Я ночи напролет вслушивалась в шаги на лестничной клетке.

— Я не хочу, чтобы они застали меня врасплох. Я буду сопротивляться! Я не хочу погибать покорно, как погибали эти глупые евреи!

— Запомни, — сказал Кики, — ты никакая, к чертовой матери, не Анна Франк. Да им насрать на тебя. Ты для них ничего не значишь! Если бы они захотели прирезать всех тех, кого сербы переебли по всей Хорватии, в этой стране не осталось бы женщин.

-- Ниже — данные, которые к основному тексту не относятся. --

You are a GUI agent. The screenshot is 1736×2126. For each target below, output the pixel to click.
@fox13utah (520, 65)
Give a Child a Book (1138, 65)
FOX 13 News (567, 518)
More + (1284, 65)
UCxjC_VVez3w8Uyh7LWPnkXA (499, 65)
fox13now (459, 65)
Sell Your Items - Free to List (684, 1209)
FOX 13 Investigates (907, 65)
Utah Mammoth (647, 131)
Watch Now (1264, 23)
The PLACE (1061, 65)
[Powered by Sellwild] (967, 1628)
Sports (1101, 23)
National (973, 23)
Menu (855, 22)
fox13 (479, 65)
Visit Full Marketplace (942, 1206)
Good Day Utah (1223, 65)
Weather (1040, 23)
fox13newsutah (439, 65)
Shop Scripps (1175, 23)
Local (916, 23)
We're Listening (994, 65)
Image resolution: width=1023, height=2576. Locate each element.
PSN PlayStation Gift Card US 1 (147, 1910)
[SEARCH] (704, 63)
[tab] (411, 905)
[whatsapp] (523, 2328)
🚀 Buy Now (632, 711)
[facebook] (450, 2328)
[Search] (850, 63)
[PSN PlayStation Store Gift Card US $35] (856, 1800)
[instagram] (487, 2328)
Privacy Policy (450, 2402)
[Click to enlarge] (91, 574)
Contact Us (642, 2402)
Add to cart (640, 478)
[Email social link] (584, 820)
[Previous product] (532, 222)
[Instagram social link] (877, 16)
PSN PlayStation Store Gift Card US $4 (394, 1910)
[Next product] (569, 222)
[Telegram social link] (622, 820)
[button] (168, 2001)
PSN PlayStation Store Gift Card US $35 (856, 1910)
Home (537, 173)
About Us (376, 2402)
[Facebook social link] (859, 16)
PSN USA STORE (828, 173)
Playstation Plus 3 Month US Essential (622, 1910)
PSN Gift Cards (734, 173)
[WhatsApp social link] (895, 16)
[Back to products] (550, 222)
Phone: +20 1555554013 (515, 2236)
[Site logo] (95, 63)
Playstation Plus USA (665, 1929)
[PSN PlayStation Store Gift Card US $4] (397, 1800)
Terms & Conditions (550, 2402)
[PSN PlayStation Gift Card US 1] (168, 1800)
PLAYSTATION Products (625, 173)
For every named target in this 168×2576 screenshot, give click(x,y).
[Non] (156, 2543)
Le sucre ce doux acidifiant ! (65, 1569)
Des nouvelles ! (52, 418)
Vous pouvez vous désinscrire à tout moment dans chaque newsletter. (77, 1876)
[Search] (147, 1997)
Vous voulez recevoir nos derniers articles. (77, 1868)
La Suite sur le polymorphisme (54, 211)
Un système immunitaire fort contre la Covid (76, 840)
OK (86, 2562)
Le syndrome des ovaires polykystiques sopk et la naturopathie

Это прозвучало довольно грубо. И это неправда. Поганый лжец! Я что-то не знаю женщин вроде меня. Или матерей вроде моей старухи. Послушать Кики, так получается, что почти все хорватки просто сербские подстилки. А это не так. ОК. Я не хочу сказать, что моя старуха шлюха или сербская подстилка. Но этого Живко я ей простить не могу. Не могу и не прощу. В те годы, только не спрашивайте, в какие именно, я в истории не ориентируюсь, я по телефонному справочнику начала названивать всем Бабичам на Корчулу. «Алло, я Тонка, Тонка Бабич с Корчулы… Я не знаю своего отца, ищу родственников… Если можете…» На том конце всегда бросали трубку. Корчула была тогда окружена военными кораблями. Да и в моем окне они тоже маячили. Им, Бабичам с Корчулы, плевать было на какую-то Тонку Бабич, по голосу которой сразу было ясно, что она не с их острова. По ночам я не спала. А днем вместе с другими участниками «кольца любви»[12] орала перед армейской казармой города. Мы, женщины и мужчины, кричали и требовали, чтобы из комендатуры вышли эти поганые сопляки, солдаты поганой ЮНА. И тогда мы им покажем! И тогда мы их порвем! Если бы я могла, я бы тогда всем этим ребятам собственными руками свернула их поганые тонкие югославские шеи. Свернула бы шею, подняла мертвое тело повыше и прокричала бы на все Корзо: «Смотрите! Смотрите, на что способна Бабич с Корчулы!» Но проклятые солдаты все никак не выходили. А конкретно в тот день я чуть не обосралась. Мы там уже долго стояли и орали. Глаза у всех вытаращенные, рты разинуты. Давка была страшная, мы там были как шпроты в консервной банке. Из орущих ртов воняло: и от курильщиков, и от тех, кто не чистит зубы, и от диабетиков. От диабетиков всегда несет чем-то совершенно особенным. Ну, в общем, мы митинговали. И вдруг прямо передо мной возникло лицо одного очень приличного господина. Я почувствовала запах готье. Готье я знаю отлично. Так пахнет от Кики.

— А вас я знаю, — прорычал он.

Вот тут-то я чуть и не обосралась. Да еще так, как никогда в жизни. Что если он меня схватит за горло? Куда бежать?! Ладони у меня стали холодными и влажными. Во рту пересохло. Да. Вся жизнь промелькнула у меня перед глазами. Как я прыгала в море в Увале, как моя бабуля ела яблоки, как было видно по ее тонкой шее, что кусочки проходят вниз через горло, как я познакомилась с Кики на Слатине, когда я упала и ободрала колени и порвала ажурные чулки. Как Кики меня трахал на пляже в Опатии, в первый раз, а я рычала. Он думал, что это от дикой страсти, а мне просто в задницу вонзился осколок разбитой бутылки. Как я лежала на животе на теплом песке, а Кики извлекал из моей задницы этот осколок. Как я забыла, каким было это первое траханье, потому что впечатления от него смешались с впечатлениями от осколка пивной бутылки. Как моя Аки пошла в школу. И как она боялась заходить в класс, хотя ей было уже семь с половиной лет, и как только она одна плакала. И я пошла с ней. На каждой парте лежали полевые цветы. Для этих детишек. И я плакала, и плакала, и плакала. А потом я вспомнила, что никогда не обнимала мою старуху. Что я должна обнять ее несмотря ни на что, обнять и поцеловать. До смерти. Моей, конечно. И дальше мне пришло в голову, что я люблю Кики, но уже много лет никогда не говорю ему этого. И я захотела сказать всем этим соплякам из комендатуры: «Сопляки, не бойтесь, я никому из вас не сверну вашу югославскую шею», — и тут я вспомнила, что вышла из дому в черном лифчике и белых трусиках и в драных черных колготках под брюками. И меня разденут в морге перед вскрытием и скажут: смотри-ка, у этой вонючей сербки не нашлось белого лифчика…

вернуться

12

«Кольцо любви» — мирные антивоенные демонстрации возле казарм Югославской народной армии (ЮНА), развязавшей в 1991–1995 гг. войну в Хорватии.